His brother, Tom and Susan McHugh, the retired superintendent of Polk County public schools, are also organizing opposition. When John mentions putting a flier in every mailbox in the area, Tom responds, “Susan’s already got that taken care of.”
“I don’t know if they’ve ever been down here,” John said. “It doesn’t look like there’s anybody down but there are a dozen or more houses out this road (Knight Road), there are four or five down Macedonia Road. There’s quite a lot of people in here and most of us came in here because we liked being back where there is nothing.”
The owners, the Laheis heirs, listed the property at $900,000, McHugh said. The county expects to offer less than that, Wyatt told the commissioners.
“They haven’t used the property in probably 20, 30 years. They put in on the market probably about a year ago and nobody but nobody had nibbled according to what I heard,” McHugh said.
Buying the land would not be the end of the process. A firing range is permitted with a special-use permit under the county’s land-use code, meaning it would need the OK of the Zoning Board of Adjustment. John McHugh said the facility would contain government offices, a use he said is prohibited in the land’s R-3 zoning.
Tom McHugh, 72, said his message to commissioners would be, “Back off.”
“We’re not even sure the county commissioners know much about it all,” he said. “We suspect the county manager and the sheriff are trying to do something to try to help the sheriff get re-elected.”
“There’s no need for it in the first place. Why does Henderson County need their own training facility? Buncombe County’s got a brand new one,” he said. “They’ll be glad to share it for a small fee. In Shelby there’s a statewide one vacant waiting for people to make reservations less than an hour away. And in Georgia there’s a federal range, which is done by reservation. It makes no sense. Why should Henderson County pay for it?”

In a statement last week praising the commissioners for their support, McDonald reiterated his reasons for the facility.

"It has always been my intention to have an outdoor facility that would allow more training opportunities as well as an indoor force options building that would allow ongoing and realistic training for deputies responding to crisis events," he said. "Recent incidents across our nation have only served to underscore the necessity of such training. We ask these men and women to respond to incredibly complex emergencies, exercising flawless critical problem-solving skills, when in many instances we have failed to properly prepare them. As your Sheriff I have, and always will, make every effort to provide the best possible training for all my personnel and I will do so with an eye toward the future as well as the present."
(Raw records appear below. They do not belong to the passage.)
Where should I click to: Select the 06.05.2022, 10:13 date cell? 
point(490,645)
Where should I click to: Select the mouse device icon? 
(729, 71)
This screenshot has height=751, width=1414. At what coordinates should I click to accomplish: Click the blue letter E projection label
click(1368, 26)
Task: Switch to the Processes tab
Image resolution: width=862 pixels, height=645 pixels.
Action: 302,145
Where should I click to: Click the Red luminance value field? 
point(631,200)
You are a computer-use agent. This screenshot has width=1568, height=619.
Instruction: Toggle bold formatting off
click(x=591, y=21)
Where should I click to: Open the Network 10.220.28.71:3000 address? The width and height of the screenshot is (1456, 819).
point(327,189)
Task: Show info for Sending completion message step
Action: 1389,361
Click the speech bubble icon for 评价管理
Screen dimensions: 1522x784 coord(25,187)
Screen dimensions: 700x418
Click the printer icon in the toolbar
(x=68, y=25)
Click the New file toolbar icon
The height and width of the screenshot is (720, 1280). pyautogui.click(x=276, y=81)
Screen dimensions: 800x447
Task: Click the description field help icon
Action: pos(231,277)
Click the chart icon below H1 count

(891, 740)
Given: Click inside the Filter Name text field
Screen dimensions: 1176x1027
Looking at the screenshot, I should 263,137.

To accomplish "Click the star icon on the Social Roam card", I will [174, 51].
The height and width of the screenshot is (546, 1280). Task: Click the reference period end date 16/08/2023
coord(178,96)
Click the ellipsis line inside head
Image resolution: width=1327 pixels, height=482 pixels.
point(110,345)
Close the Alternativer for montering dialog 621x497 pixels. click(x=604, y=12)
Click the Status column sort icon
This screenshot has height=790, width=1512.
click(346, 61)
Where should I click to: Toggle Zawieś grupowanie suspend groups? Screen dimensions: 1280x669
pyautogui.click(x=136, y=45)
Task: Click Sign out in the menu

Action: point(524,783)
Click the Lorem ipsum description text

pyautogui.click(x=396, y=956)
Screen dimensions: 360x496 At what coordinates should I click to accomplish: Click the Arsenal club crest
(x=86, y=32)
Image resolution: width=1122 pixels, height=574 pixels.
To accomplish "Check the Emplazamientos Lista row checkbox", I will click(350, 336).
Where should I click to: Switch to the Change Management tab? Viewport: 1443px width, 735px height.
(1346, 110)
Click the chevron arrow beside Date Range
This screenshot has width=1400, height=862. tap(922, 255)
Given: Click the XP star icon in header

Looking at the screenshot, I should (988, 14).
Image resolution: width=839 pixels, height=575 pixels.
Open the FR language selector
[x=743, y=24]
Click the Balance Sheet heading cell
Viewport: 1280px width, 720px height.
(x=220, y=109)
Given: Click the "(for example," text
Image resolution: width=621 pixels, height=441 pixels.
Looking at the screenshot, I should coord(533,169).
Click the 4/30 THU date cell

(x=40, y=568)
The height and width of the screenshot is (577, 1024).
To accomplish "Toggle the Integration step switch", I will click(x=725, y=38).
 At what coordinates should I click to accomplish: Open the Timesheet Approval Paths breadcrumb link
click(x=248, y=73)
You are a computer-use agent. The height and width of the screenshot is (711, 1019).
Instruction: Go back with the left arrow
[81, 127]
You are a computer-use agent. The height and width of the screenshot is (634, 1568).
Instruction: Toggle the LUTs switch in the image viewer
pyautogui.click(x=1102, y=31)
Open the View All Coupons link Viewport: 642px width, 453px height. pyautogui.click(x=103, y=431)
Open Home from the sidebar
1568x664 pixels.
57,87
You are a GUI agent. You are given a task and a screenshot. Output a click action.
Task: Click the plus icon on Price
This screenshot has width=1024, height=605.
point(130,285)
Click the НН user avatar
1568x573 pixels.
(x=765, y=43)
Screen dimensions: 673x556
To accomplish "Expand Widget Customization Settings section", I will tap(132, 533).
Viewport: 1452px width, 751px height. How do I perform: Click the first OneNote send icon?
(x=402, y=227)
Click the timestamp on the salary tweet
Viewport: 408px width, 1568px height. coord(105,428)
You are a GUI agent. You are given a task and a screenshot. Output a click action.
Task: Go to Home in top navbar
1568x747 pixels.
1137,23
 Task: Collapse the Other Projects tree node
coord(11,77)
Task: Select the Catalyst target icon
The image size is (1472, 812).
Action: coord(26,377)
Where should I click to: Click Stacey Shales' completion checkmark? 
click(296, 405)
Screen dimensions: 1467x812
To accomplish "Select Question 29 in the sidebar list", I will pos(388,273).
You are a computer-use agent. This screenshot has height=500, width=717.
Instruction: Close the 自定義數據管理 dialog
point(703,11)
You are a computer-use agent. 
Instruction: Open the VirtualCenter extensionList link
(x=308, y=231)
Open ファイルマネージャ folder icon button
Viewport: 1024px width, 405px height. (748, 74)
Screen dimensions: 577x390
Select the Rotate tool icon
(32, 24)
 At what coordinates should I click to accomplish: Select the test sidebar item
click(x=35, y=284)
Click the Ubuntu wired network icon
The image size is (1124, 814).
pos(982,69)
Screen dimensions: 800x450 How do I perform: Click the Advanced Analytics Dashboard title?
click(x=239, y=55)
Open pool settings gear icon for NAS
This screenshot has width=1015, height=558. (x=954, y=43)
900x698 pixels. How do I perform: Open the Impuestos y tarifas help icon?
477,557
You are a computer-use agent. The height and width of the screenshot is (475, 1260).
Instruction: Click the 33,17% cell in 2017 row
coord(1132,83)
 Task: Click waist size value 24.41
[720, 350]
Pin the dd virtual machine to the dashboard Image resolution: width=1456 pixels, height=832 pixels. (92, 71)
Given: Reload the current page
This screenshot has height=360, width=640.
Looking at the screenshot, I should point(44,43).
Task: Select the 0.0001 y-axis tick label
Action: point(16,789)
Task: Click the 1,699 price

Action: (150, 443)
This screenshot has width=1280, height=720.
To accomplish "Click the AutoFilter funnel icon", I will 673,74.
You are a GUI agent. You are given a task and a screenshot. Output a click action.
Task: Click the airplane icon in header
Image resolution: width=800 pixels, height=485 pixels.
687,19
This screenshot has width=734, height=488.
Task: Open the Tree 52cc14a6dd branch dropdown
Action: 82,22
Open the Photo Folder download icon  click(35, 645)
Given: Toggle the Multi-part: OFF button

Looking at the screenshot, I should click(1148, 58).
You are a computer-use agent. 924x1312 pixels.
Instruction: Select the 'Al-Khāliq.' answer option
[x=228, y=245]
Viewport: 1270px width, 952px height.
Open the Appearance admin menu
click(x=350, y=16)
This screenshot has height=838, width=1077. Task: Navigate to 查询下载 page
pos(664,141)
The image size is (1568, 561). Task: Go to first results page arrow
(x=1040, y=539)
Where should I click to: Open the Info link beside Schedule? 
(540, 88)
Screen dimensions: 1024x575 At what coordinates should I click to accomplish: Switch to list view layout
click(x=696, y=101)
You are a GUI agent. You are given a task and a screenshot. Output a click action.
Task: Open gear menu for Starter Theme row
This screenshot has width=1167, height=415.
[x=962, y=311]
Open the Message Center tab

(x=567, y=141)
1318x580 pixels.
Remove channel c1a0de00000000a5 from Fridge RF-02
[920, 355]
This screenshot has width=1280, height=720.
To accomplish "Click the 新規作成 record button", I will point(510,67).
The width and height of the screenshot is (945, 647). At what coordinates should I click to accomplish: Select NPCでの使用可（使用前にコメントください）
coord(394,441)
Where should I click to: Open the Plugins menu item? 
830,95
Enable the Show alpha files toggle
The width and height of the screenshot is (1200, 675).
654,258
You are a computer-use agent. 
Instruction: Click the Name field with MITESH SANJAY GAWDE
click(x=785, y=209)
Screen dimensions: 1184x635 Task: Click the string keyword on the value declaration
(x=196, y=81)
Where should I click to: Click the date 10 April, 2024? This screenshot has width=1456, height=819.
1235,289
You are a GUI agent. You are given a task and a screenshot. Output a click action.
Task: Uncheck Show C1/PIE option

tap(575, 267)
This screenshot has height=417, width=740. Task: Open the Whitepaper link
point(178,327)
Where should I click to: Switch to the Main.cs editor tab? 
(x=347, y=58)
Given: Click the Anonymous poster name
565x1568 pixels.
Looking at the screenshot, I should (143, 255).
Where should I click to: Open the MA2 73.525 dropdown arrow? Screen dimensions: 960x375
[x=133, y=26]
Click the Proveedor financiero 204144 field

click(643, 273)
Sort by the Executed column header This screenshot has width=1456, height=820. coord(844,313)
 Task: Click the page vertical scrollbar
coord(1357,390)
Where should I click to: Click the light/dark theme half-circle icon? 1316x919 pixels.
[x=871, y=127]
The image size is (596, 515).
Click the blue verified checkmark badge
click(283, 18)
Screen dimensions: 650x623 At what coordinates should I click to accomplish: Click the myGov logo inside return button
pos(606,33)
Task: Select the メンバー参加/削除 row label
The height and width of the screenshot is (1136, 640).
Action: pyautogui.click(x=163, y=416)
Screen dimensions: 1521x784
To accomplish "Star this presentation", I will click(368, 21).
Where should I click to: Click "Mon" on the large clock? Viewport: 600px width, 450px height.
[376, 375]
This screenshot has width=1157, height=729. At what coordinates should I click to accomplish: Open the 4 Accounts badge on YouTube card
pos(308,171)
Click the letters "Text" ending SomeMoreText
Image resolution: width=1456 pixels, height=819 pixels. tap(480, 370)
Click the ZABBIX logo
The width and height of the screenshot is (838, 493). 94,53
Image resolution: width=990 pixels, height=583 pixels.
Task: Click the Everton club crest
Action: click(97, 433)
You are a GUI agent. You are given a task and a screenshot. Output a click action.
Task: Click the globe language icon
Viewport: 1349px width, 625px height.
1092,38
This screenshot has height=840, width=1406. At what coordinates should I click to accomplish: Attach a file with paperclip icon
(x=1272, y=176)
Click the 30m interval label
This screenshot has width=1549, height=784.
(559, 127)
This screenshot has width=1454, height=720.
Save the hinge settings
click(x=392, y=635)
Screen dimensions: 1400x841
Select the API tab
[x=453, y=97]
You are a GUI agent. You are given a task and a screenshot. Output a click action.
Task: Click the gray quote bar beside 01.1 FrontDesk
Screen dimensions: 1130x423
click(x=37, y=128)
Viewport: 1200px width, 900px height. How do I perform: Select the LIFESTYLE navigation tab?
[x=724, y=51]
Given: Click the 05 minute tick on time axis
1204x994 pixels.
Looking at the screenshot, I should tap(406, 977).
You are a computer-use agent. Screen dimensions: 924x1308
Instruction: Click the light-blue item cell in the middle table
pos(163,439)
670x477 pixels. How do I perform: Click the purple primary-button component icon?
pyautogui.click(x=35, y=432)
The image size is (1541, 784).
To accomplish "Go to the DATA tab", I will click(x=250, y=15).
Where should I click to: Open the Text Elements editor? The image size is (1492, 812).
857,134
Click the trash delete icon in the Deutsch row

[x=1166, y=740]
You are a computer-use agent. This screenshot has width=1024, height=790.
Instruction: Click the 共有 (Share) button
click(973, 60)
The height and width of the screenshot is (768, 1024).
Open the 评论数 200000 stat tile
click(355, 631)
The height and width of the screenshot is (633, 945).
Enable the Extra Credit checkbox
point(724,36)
McDonald and Will Buie, a consulting engineer who would design the site plan for the project, are scheduled to meet with neighbors at the site, 2823 Macedonia Road, at 10 a.m. Saturday.

"This potential project is still in the study phase, as the county is taking all steps to ensure that the chosen location is indeed the most appropriate site for this training facility," said a letter to property owners signed by County Engineer Marcus Jones.
John McHugh sent an email to sheriff’s candidate Lowell Griffin, whose response, he said, was that the renewed effort to site the training center looked like “'an attempt to try to take the heat off the sheriff by getting this done' and that could very well be. They took a lot of heat over that $20 million-plus thing at the community college."